There also remains a lack of clarity on the extent to which generalized epidemiological evidence can be useful in determining individual, or specific, causation. Accordingly, this paper supports the use of logistic regression techniques and other forms of statistical refining mechanisms using specific risk factors to give quantitative or quasi-quantitative expression to conclusions about the cause of disease in an individual drug product liability claim that is based on epidemiological evidence. Logistic regression is also closely linked to other forms of statistical refining such as Bayes’ theorem. We have seen that while Bayes’ theorem can modify evaluations of probability based on initial assumptions in light of more data using specific factors embodied in the likelihood ratio, implementation of the theorem, in practice, is likely to be difficult. It is important to stress that Bayes’ theorem is not necessarily the answer to the problem of establishing specific causation in the context of epidemiological evidence. However, the crucial point is that statistical refining mechanisms using specific risk factors can assist courts in determining specific causation in drug product liability cases when the dominating evidence is epidemiological in nature. This is likely to be increasingly true, as the quality of scientific evidence increases with time.[189]

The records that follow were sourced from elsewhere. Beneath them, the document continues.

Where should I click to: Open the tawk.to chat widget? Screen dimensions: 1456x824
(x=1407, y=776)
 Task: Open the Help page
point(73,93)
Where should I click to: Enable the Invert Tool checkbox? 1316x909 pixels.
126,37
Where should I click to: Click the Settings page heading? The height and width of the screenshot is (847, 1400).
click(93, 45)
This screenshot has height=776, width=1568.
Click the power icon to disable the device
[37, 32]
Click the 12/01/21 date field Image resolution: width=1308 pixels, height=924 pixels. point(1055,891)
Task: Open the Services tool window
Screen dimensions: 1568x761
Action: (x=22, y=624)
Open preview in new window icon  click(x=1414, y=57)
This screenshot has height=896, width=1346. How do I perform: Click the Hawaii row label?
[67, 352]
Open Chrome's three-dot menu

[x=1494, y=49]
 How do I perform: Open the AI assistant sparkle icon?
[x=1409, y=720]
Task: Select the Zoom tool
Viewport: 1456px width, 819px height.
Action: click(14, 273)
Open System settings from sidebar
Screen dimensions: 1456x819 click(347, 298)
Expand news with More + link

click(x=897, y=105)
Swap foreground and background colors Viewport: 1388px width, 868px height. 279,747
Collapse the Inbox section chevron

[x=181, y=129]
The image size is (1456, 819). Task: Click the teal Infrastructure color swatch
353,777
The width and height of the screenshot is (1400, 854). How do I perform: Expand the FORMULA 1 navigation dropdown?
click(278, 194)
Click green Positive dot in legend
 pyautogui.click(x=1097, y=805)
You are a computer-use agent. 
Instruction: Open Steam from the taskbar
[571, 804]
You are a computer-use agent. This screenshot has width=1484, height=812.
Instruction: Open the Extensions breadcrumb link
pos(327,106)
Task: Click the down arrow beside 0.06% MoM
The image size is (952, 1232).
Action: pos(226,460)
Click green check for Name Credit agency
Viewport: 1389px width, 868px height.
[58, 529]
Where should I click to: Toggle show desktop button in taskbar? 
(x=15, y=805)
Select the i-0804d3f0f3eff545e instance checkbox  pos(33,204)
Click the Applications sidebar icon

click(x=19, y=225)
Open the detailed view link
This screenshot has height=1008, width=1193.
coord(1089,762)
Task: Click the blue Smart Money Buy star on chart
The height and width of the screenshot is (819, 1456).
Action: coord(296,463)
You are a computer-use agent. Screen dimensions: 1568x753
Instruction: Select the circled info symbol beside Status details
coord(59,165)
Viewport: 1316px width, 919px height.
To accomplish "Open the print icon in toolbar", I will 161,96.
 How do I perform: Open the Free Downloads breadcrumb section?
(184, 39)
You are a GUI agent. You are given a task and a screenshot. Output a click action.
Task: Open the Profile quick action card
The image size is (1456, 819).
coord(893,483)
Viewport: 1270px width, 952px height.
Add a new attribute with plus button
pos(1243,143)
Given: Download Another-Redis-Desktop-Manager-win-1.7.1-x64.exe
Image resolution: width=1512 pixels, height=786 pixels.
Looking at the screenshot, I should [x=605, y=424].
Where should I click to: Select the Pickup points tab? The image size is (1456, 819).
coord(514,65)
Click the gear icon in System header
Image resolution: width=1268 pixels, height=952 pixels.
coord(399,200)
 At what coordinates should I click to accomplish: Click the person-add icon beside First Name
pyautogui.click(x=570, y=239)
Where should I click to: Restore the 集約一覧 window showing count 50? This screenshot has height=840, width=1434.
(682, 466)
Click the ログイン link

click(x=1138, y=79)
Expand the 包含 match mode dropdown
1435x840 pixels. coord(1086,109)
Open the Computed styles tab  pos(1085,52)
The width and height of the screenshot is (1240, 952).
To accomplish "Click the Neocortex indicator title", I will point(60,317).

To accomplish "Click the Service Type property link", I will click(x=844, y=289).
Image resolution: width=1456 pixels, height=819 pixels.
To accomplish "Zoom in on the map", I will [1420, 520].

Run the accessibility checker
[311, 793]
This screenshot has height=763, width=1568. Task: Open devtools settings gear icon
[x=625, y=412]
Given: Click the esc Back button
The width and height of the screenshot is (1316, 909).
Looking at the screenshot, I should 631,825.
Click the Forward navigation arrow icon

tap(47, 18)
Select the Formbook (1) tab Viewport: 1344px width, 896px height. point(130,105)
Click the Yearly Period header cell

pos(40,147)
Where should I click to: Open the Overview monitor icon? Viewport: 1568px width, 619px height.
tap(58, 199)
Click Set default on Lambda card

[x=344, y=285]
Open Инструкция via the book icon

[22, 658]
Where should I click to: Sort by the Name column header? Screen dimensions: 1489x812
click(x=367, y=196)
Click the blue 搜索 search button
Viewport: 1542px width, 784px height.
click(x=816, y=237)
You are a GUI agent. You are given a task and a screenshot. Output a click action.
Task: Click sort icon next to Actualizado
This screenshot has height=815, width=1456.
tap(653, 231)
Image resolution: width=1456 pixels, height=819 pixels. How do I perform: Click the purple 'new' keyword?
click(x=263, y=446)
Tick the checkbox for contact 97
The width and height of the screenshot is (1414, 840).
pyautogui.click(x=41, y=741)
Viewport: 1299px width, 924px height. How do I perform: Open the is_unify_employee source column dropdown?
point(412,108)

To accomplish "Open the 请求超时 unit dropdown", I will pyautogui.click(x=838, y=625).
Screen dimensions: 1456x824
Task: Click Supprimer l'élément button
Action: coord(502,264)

It has been suggested that this approach could have been adopted with the specific case information available in Peterson, instead of the plaintiff’s personal circumstances being blindly treated as diminishing the strength of the epidemiological evidence.[190] Indeed, the interdisciplinary Vaccine Safety Committee of the Institute of Medicine adopted such an “informal Bayesian approach” to assessing case reports in its review of scientific and medical literature on specific risks to children associated with vaccines.[191] Courts could use this information to refine generalized statistics to produce as accurate a posterior probability as possible, especially in the pharmaceutical field. This, however, would require epidemiologists and physicians to assist courts in such an exercise, and clearly, without courts having access to existing prior probabilities and the ability to quantify likelihood ratios, the utility of the process would be limited.[192]

Notwithstanding the scepticism of the majority of the UK Supreme Court in Sienkiewicz, there is little doubt that the use of epidemiological evidence in medicinal product liability cases, especially where non-numerical solutions are elusive, has now come of age. Albeit with caution, courts are recognizing the importance of such evidence. The challenge is now for lawyers and epidemiologists to come to some consensus as to what amounts to a suitable use of epidemiological evidence in such cases when establishing proof on a balance of probabilities. It is arguable that the so-called doubling of risk approach mooted in Sienkiewicz is overly simplistic. In particular, doubling of risk does not consider absolute risk (that is, the risk of something occurring without any context)[193] and the severity of the outcome. Any attempt to reach a consensus in the future must address these, and related, difficult issues.